A. Comparison of the enzyme activities for FLAG-DGKε WT and mutants L438M, L438I, L438S, L438A, L438G, L431I, L431S, P439G. Enzyme activity is expressed as a percentage of the activity of FLAG-DGKε WT protein with SAG as a substrate. B. Western blots showing the expression levels of DGKε WT and mutants (anti-FLAG panel), and the expression levels of actin (anti-actin panel) in the transfected cells. Enzyme activity was normalized for the amount of protein in the lysates. The activity measured with mock-transfected cells was normalized for the amount of actin and subtracted from the values obtained using cells overexpressing one of the DGKε constructs. The activity measured with mock-transfected cells was on average 5–10% of the activity measured with DGKε WT.

Figure 2

Comparison of inhibition of DGKε by PA. DGK enzymatic activity was measured with 15 mM Triton X-100, 0.1 mM [γ-³²P]-ATP, and 2 mol % SAG (shown as dark grey bars) or with the addition of either 2 mol % SAPA (light grey bars) or SOPA (white bars).
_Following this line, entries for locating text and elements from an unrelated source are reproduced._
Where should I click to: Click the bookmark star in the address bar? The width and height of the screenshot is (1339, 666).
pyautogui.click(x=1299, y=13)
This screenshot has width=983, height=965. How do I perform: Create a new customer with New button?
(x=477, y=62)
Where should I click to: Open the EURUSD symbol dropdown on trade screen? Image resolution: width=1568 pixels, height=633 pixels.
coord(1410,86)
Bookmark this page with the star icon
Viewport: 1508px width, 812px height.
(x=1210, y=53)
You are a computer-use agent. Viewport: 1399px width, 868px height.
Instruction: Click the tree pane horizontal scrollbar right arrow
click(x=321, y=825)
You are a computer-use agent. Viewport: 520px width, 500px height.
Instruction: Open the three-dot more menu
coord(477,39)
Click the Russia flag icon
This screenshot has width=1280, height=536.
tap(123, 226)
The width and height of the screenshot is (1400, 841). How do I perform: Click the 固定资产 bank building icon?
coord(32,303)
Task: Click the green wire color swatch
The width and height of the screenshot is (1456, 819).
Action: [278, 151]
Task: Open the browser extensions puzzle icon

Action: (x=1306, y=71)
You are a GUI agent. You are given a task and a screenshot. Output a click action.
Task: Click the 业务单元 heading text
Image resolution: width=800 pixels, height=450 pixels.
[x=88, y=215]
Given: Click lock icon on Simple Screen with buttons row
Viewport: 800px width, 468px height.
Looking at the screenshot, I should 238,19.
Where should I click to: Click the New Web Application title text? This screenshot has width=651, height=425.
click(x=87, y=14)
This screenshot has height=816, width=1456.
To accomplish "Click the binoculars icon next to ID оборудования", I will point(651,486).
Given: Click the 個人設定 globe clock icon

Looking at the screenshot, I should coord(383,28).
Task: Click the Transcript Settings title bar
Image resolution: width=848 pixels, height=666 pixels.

The numbers above the bars show the enzymatic activity of proteins in presence of PA as a percentage of the enzymatic activity in the absence of PA.

Figure 3

Comparison of SAG to SLG ratios for V_max parameters for 3×HA-DGKα WT and V656L mutant proteins. V656L mutation of DGKα increases the arachidonoyl preference of the enzyme. *The difference between V_maxratios of SAG to SLG for DGKα WT and V656L mutant is statistically significant with P < 0.05.

Figure 4

Comparison of the enzyme activities for c-myc-PIP5K Iα with SA-PI(4)P and DP-PI(4)P as a substrate. As source of SA-PI(4)P, brain PI(4)P (Avanti Polar Lipids) was used. Only SA-PI(4)P and DP-PI(4)P were compared, since other PI(4)P are not commercially available. Negativ e control (EV) is performedwith SA -PI(4)P as a substratewith the addition of beads immunoprecipitated from mock -transfected COS-7 cells.

Fig. 5

Activation of PIP5K by PA with A) SA-PI(4)P and B) DP-PI(4)P as substrate. As source of SA-PI(4)P, brain PI(4)P (Avanti Polar Lipids) was used. PIP5K enzymatic activity was measured with 20 μM PI(4)P and 50 μM PA.

Figure 6

Graphic presentation of the kinetic parameters for FLAG-DGKε WT and its L438I and L431I mutants. Results are presented as the mean ± S.D. A. Results show that k_cat/K_m is greatly affected (about 4-fold decrease) by L438I and L431I mutations of DGKε for SAG, but not SLG substrate. B. Comparison of K_m parameters shows that L438I and L431I mutations of DGKε slightly affect the substrate affinity of the enzyme, decreasing the preference for SAG over SLG. C. An example of kinetic data of 3 independent experiments (Exp1, Exp2 and Exp3) is shown for FLAG-DGKε WT with SAG as a substrate. Every experiment is performed in triplicate. A nonlinear regression curve fitting Exp1 data is shown in red.

Figure 7

Comparison of the FLAG-DGKε enzyme activities in the absence and presence of PA phosphatase (PAP) inhibitors, protein kinase C (PKC) and phospholipase D (PLD) inhibitors. A. Propranolol (PAP and PKC inhibitor) and bromoenol lactone (BEL, PAP inhibitor) do not affect the measured DGKε activity. B. 6 μM or 120 μM PLD inhibitors (Avanti Polar Lipids, equimolar mix of VU0359595, VU0155056 and VU0285655-1 inhibitors) do not significantly affect the measured DGKε activity. Negative control (EV) is performed with the lysates from COS-7 cells transfected with empty vector (p3XFLAG-CMV-7.1, Sigma-Aldrich).